**Information given:**
--- START ---

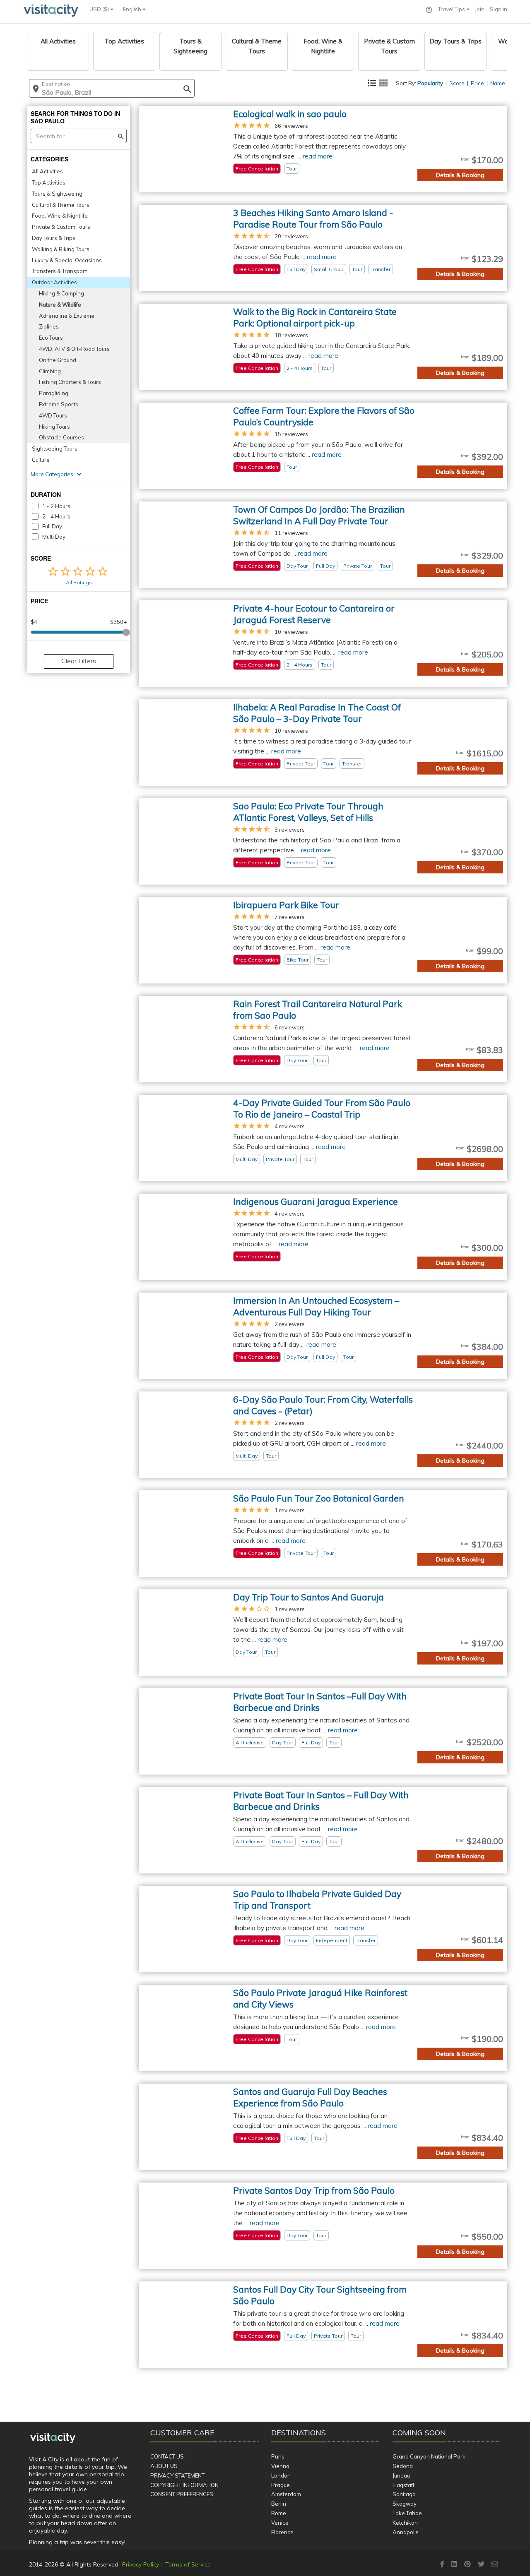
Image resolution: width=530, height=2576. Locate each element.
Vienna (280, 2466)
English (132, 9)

--- END ---
--- START ---

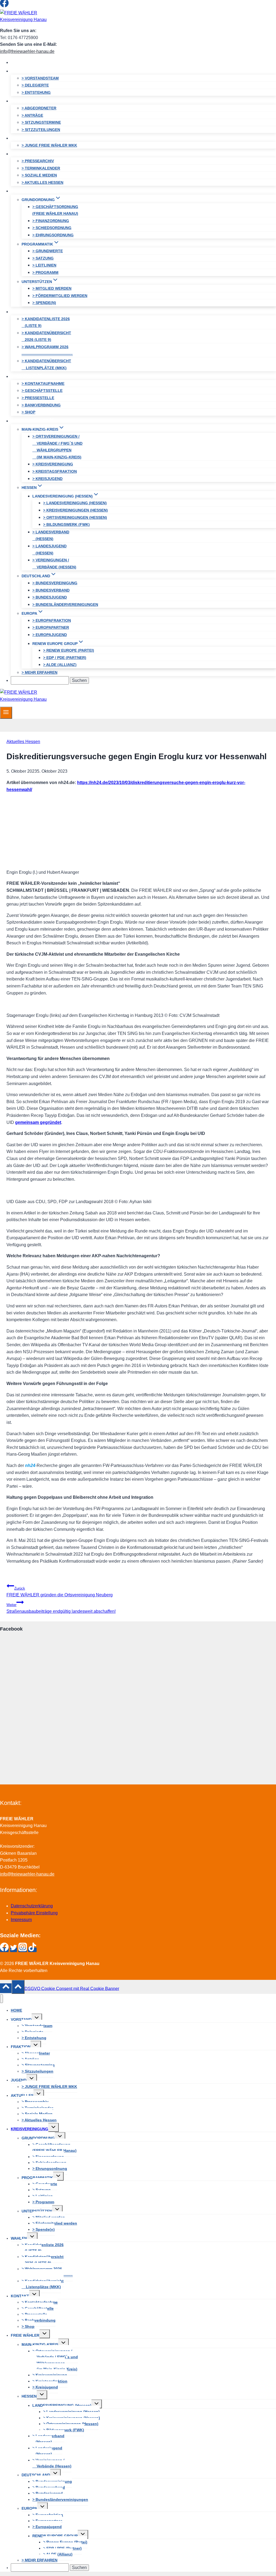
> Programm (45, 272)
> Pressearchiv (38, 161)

--- END ---

**Your instructions:**
Please return the lines above that run from the line containing "Image resolution: width=530, height=2576." to the line containing "English (132, 9)", inclusive, exactly and with no other lines.

**Output:**
Image resolution: width=530, height=2576. Locate each element.
Vienna (280, 2466)
English (132, 9)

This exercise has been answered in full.